■ Task details
Quote the part of the data that runs from the line containing "Image resolution: width=645" through the end of the data, including both ends, and leave out the pictures.

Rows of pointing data

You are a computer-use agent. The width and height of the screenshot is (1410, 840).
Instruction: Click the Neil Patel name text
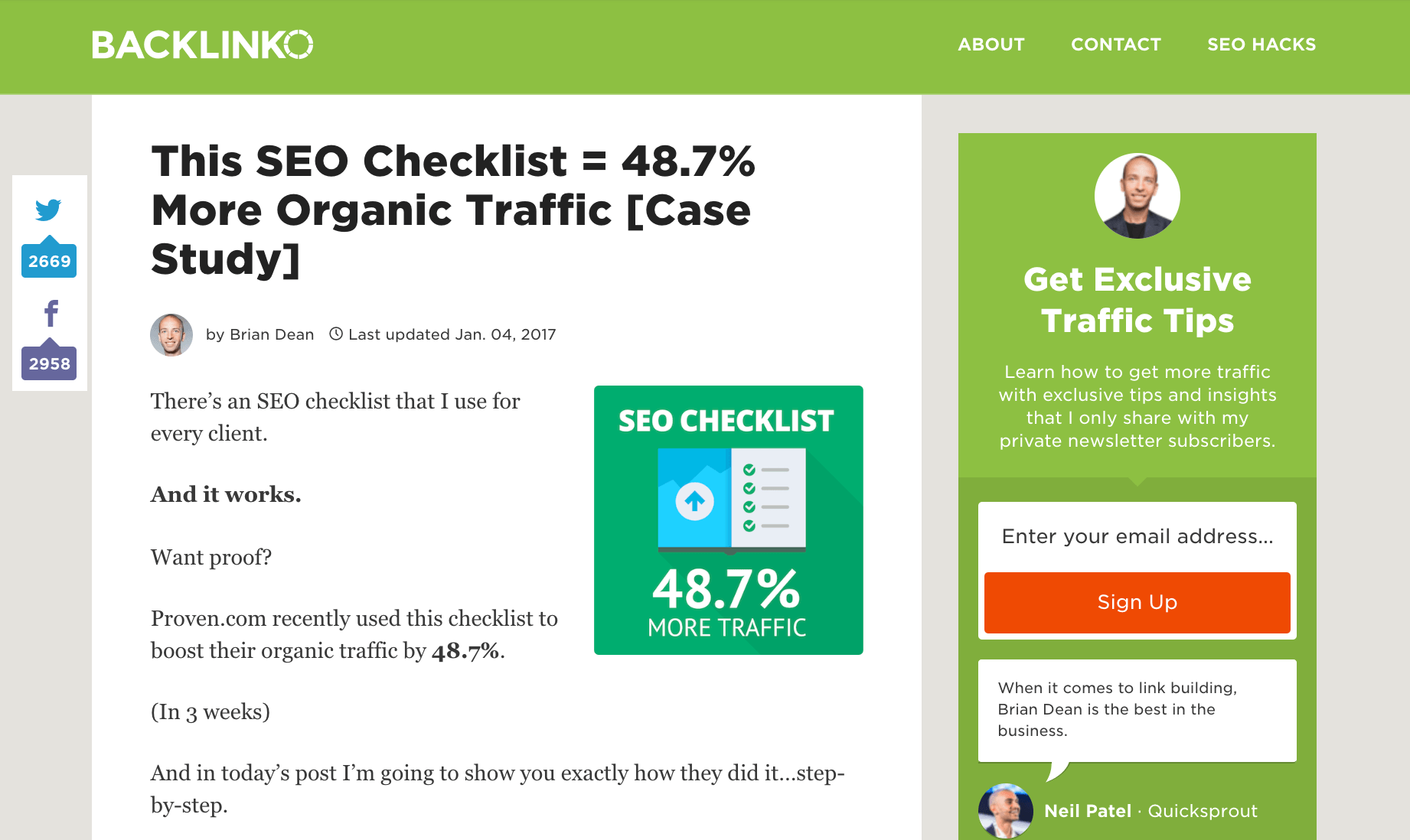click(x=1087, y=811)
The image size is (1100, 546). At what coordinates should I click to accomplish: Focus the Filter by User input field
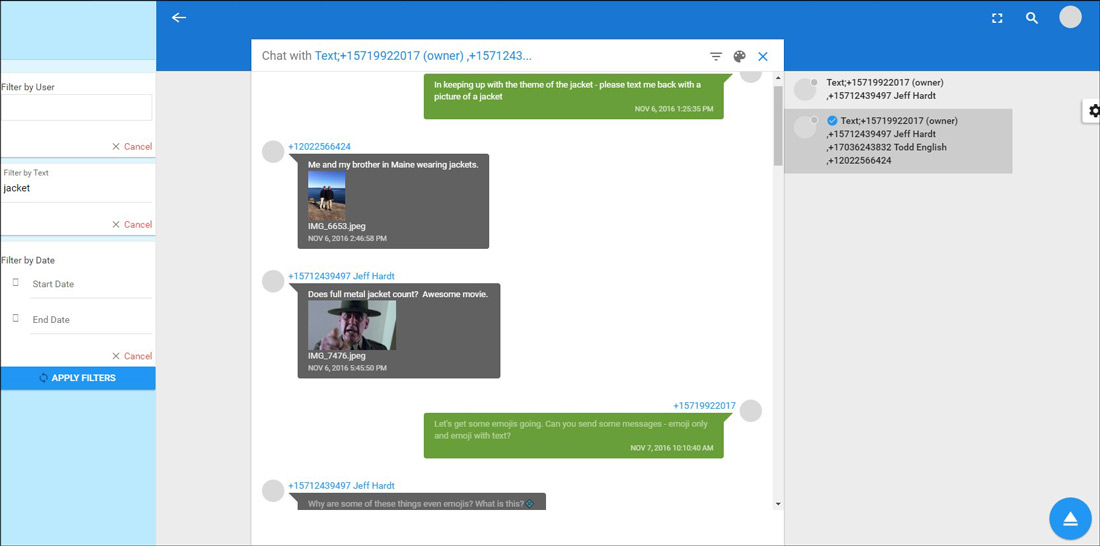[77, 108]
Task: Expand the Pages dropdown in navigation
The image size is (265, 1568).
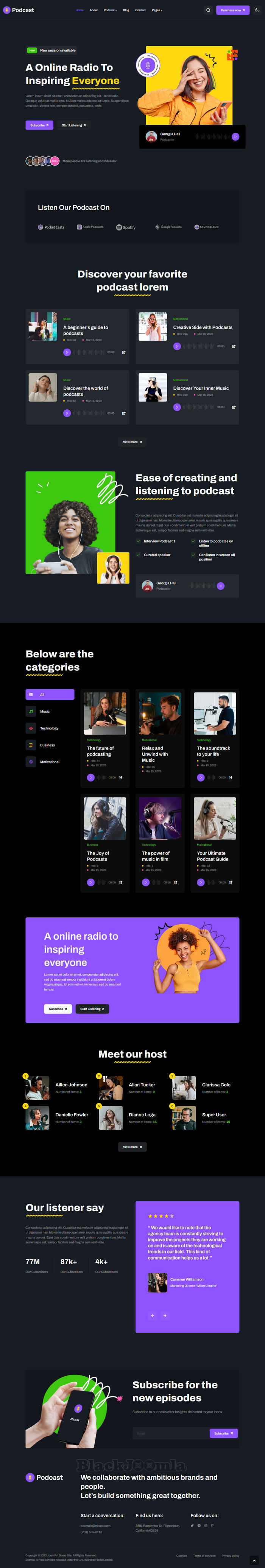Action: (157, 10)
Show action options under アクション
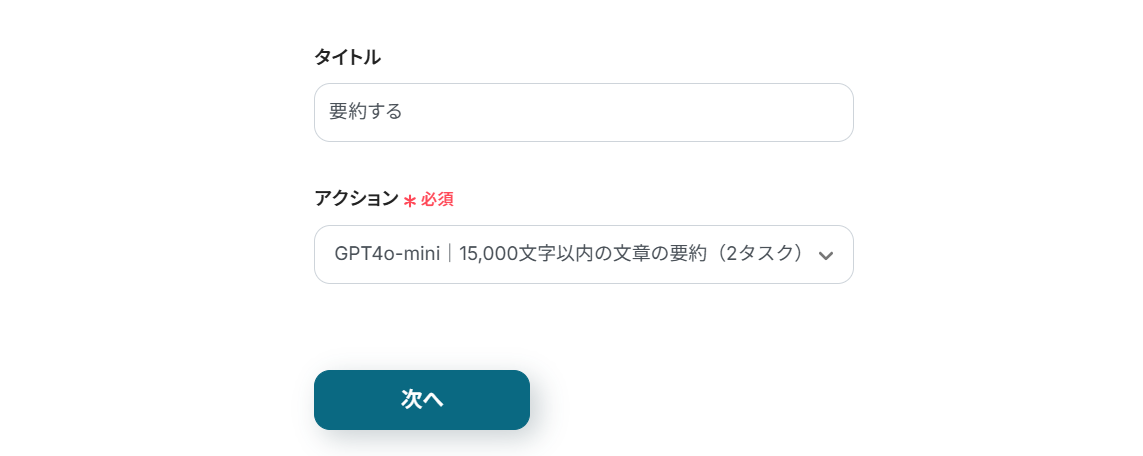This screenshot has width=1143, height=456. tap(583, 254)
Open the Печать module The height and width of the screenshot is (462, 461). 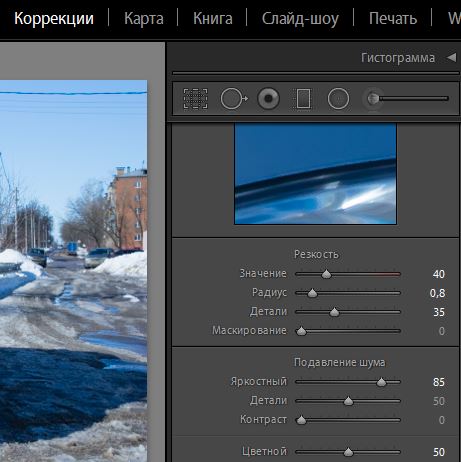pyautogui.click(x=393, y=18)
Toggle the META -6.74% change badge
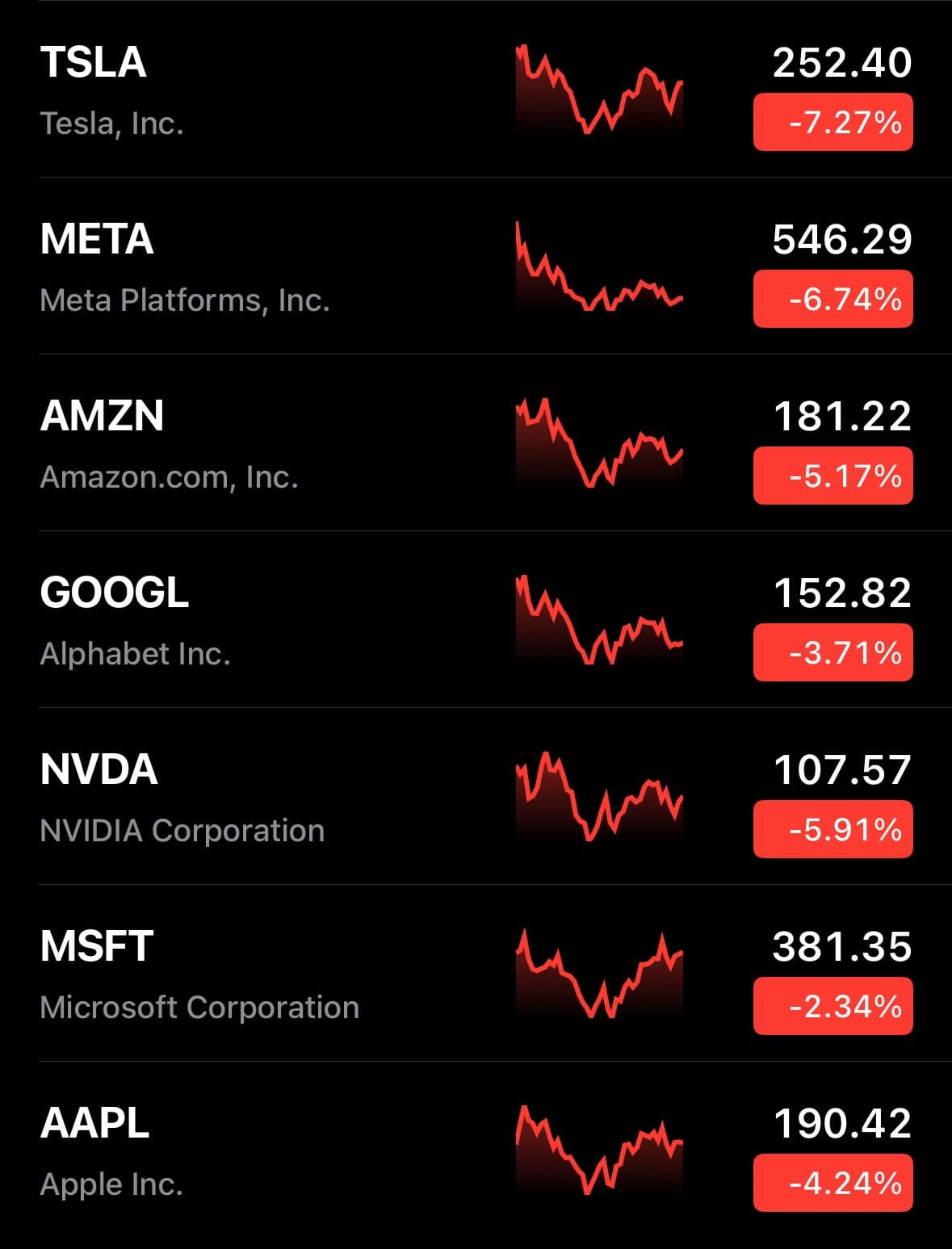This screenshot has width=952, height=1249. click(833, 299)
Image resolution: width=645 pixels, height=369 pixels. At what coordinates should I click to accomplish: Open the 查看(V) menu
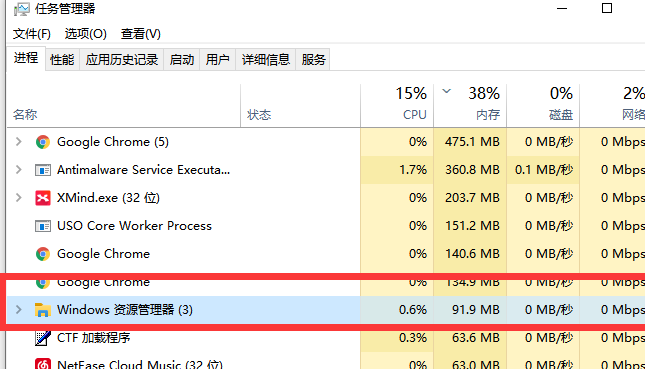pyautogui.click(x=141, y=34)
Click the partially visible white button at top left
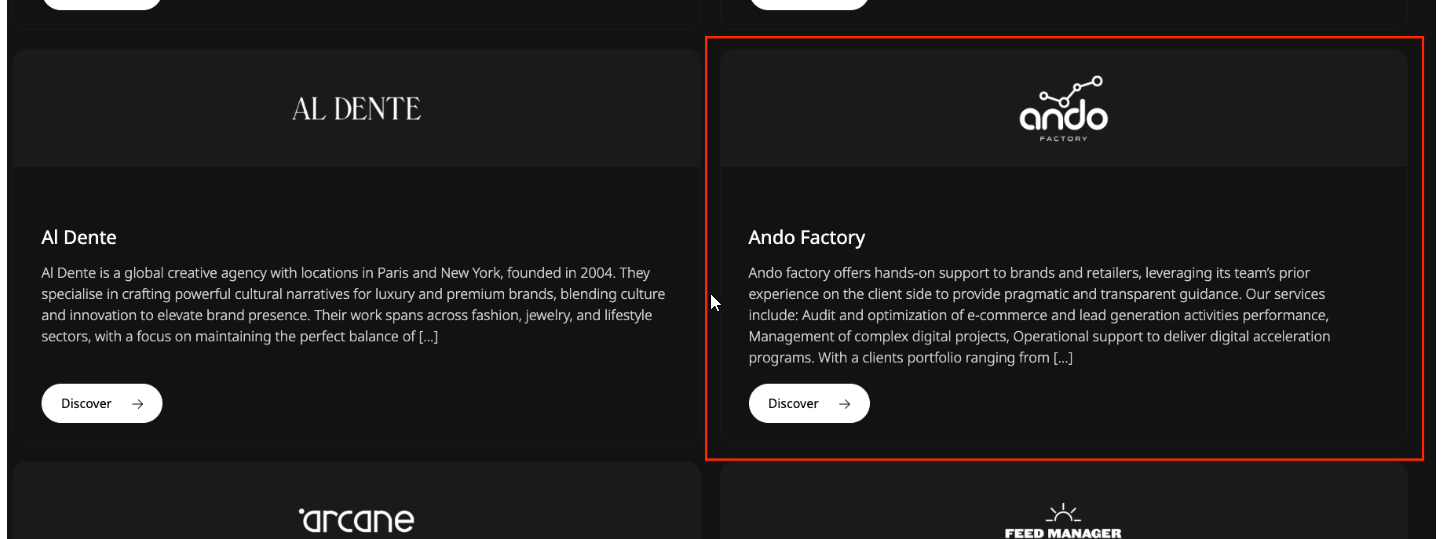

■ The output
Image resolution: width=645 pixels, height=369 pixels. At what coordinates should I click to accomplish: Open the 查看(V) menu
pyautogui.click(x=141, y=34)
Click the partially visible white button at top left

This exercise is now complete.